(Task statement)
Give the lines of the listing below, from the line holding "Given: Click the" through the line holding "Browse for Package", both included, as a JSON list of strings with one string per line and blank lines omitted. Leave the pictures out of the answer.

▬▬▬▬▬▬

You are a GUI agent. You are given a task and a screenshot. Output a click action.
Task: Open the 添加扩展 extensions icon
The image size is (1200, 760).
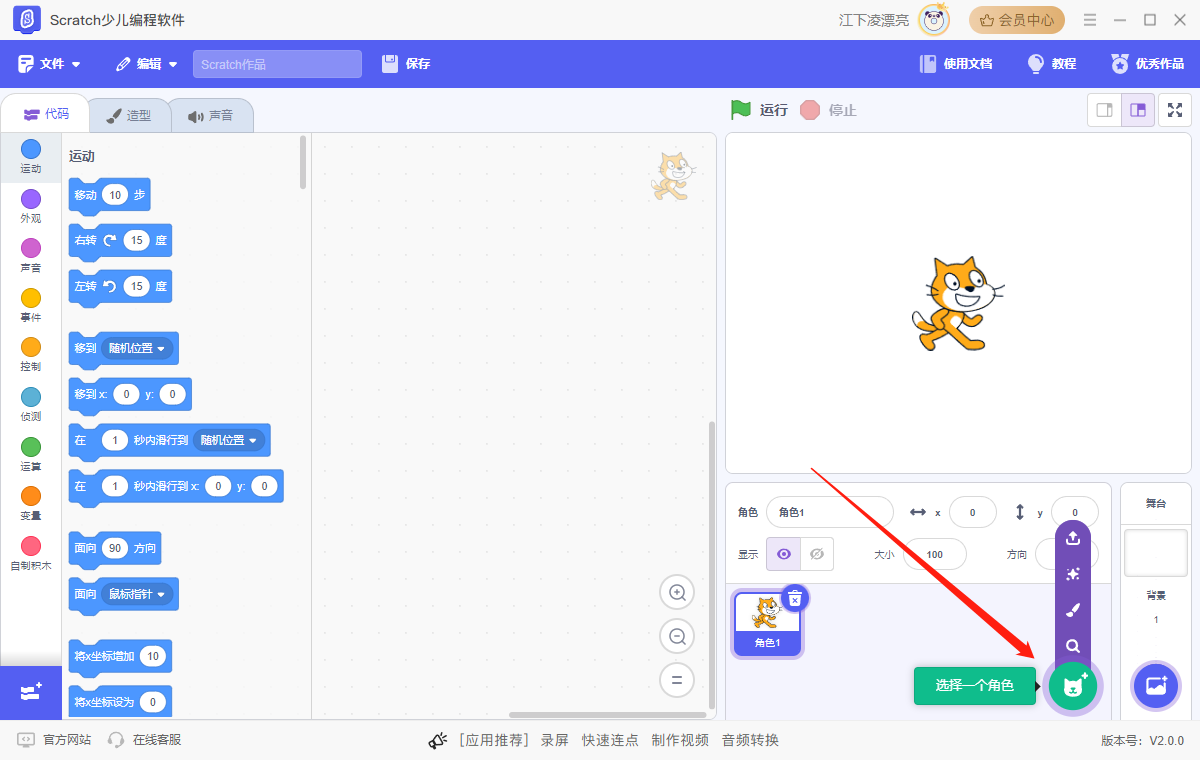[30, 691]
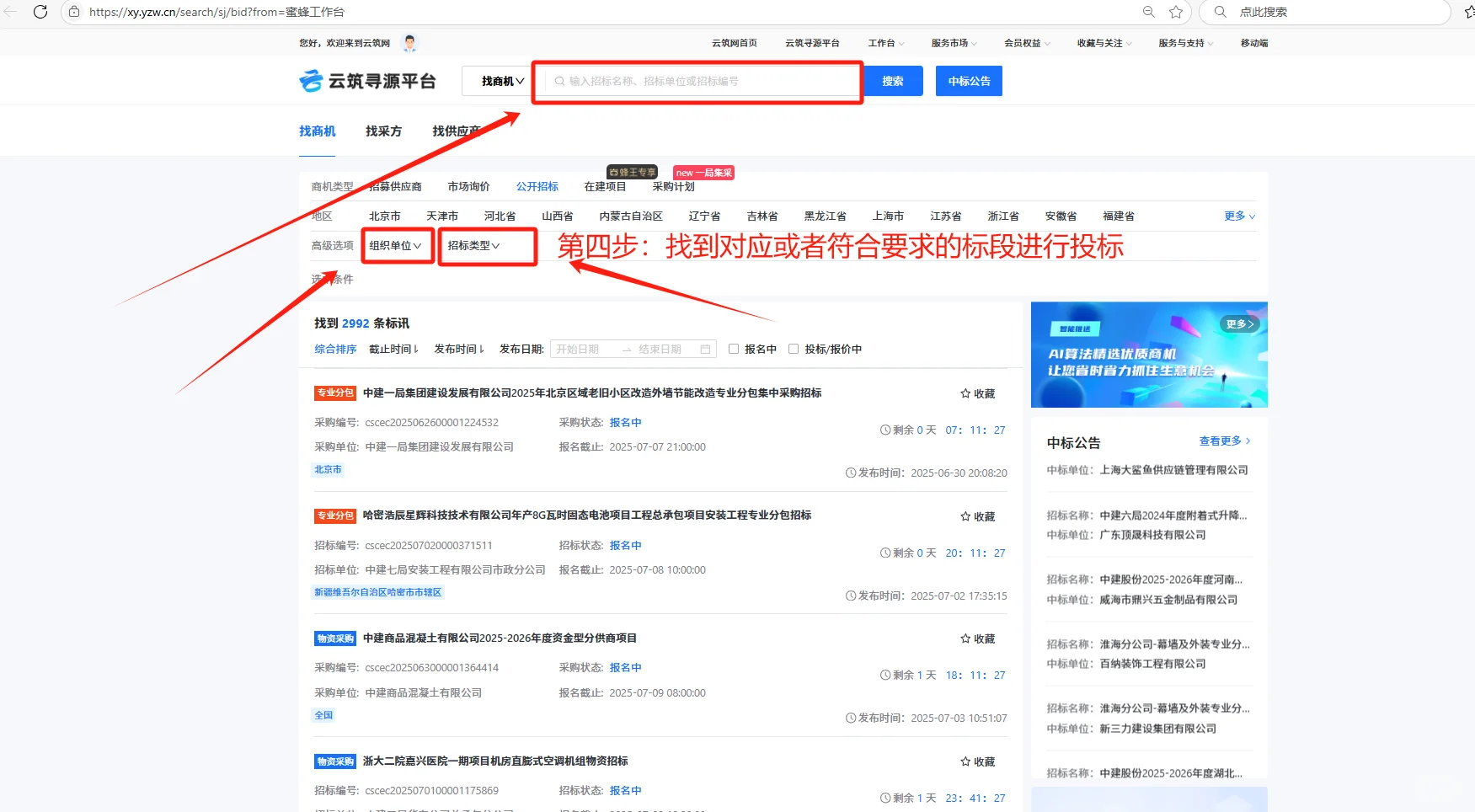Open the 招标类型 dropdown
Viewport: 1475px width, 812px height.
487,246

▬▬▬▬▬▬

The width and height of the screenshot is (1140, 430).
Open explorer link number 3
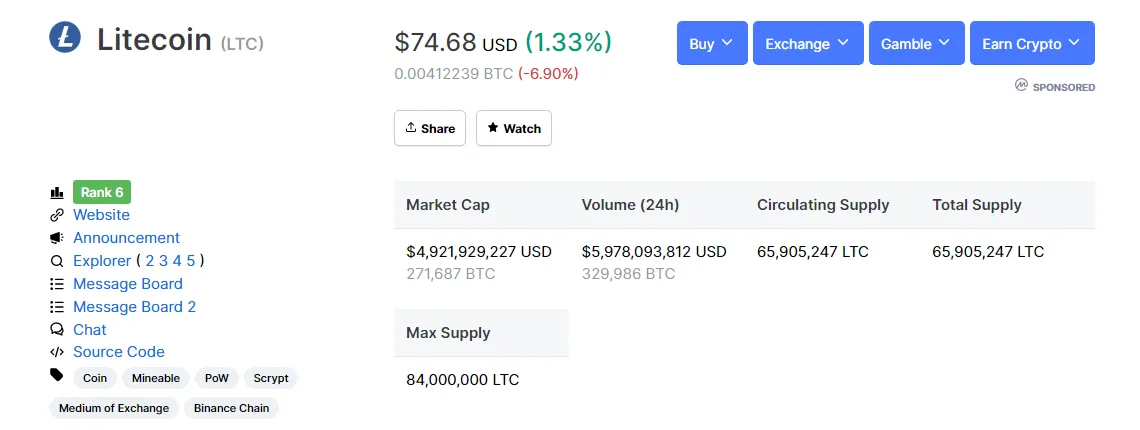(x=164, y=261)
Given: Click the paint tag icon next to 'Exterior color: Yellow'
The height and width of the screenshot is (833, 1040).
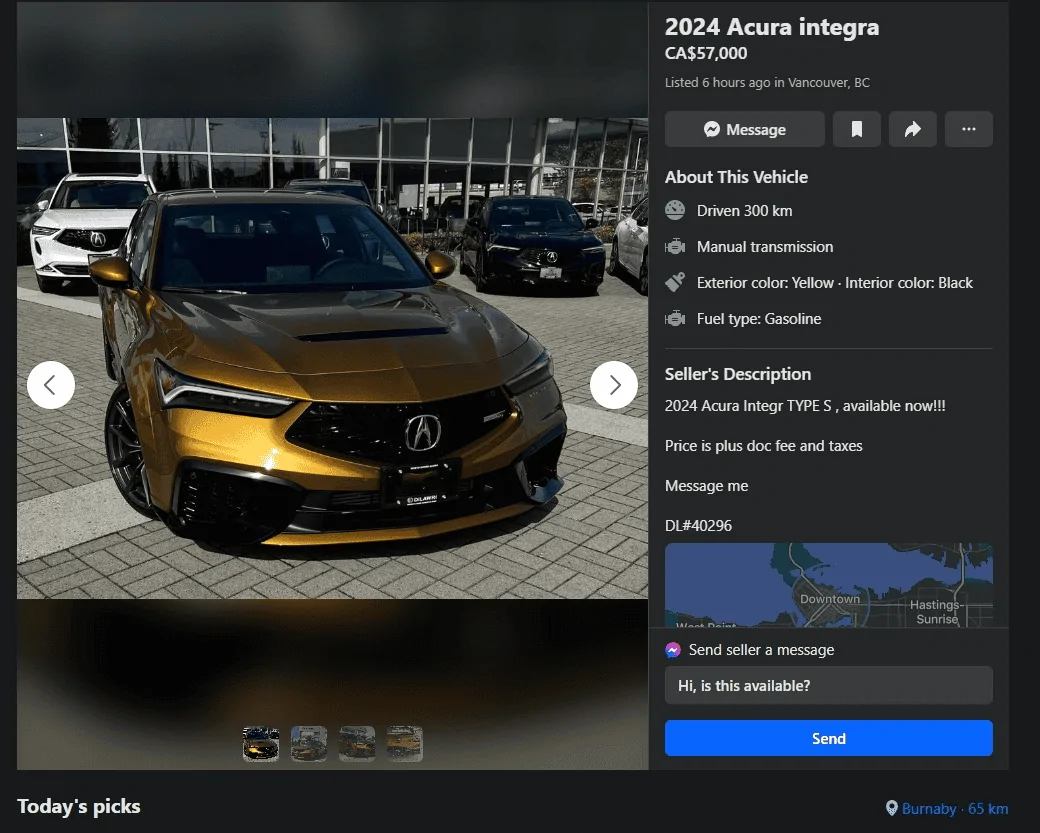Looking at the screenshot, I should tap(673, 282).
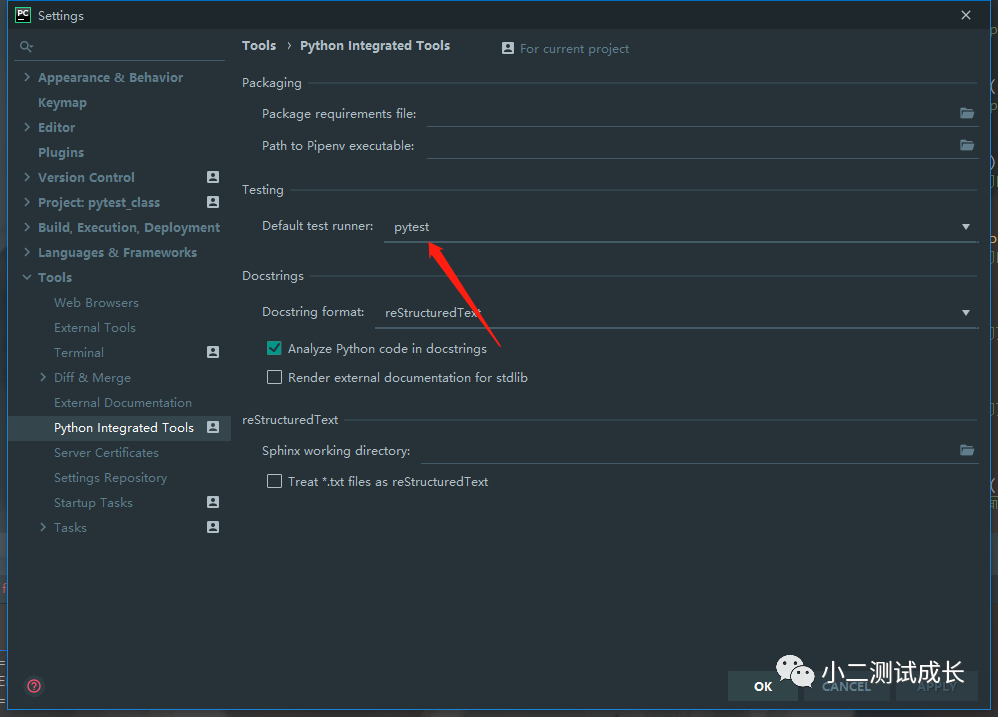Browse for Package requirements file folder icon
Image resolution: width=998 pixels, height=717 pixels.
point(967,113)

▬▬▬▬▬▬

(The reply)
[
  "Given: Click the paint tag icon next to 'Exterior color: Yellow'",
  "The height and width of the screenshot is (833, 1040).",
  "Looking at the screenshot, I should tap(673, 282).",
  "Browse for Package requirements file folder icon"
]